Ein Paar geht auf einem Bürgersteig an einem mit Graffiti bedeckten Gebäude entlang.
Jahrelang versuchte der damalige Bezirksvorsteher vergebens den Westbahnpark zum Leben zu erwecken. Stadträtin Ulli Sima (SPÖ) präsentiert jetzt einen Beteiligungsprozess für die Gestaltung

Das kleine Haus auf der Felberstraße im 15. Bezirk, direkt neben dem Rustensteg, kennt man. Früher war es ein bekanntes Bordell. Der Name: Club 28. Seit Jahren steht es leer. Das wird sich jetzt ändern.

Ein Kartenausschnitt des 15. Bezirks in Wien, der den Standort Stadtraum Mitte 15 in der Felberstraße 78 zeigt.

Denn, wie Planungsstadträtin Ulli Sima (SPÖ) gemeinsam mit ÖBB-Infrastruktur-Vorständin Silvia Angelo und dem neuen Bezirksvorsteher des 15. Bezirks Dietmar Baurecht (SPÖ) am Montag verkündete, soll genau hier ein Grätzel-Treffpunkt für den jüngsten und dicht besiedelten Bezirk entstehen.
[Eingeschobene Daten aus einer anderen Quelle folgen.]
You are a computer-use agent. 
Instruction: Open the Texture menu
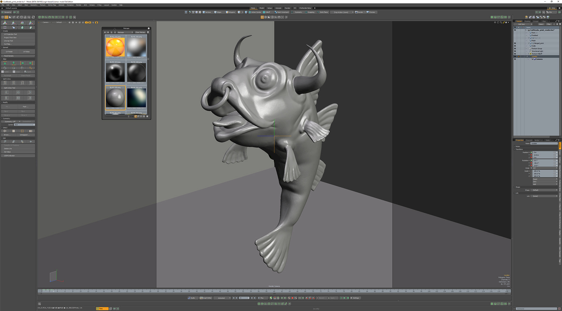pyautogui.click(x=42, y=5)
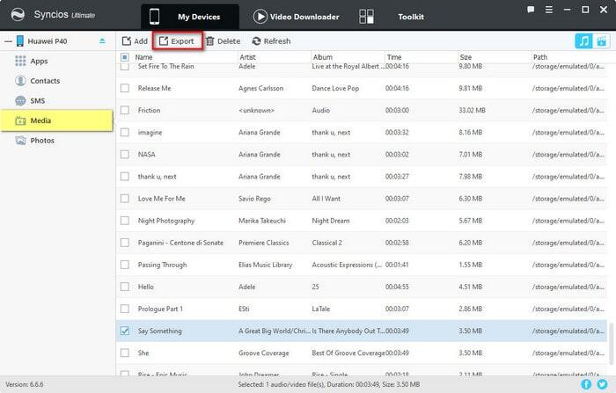
Task: Open Contacts in the sidebar
Action: (x=44, y=81)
Anrainer aus den Bezirken 15, 14, 7 und 6 sollen hier über die Zukunft des Areals am Westbahnpark diskutieren. Geplant sind Workshops, Besprechungen und eine Info-Stelle. Betrieben wird das Haus in Zukunft von der Gebietsbetreuung, heißt es. Startschuss sollen vier themenspezifische Spaziergänge am Areal sein, die bereits am 19. November stattfinden.

Mega-Pool am Areal

Über die Entstehung eines Parks auf dem rund 6 Hektar großen brachliegenden Areal der ÖBB wurde schon oft und seit Langem gesprochen.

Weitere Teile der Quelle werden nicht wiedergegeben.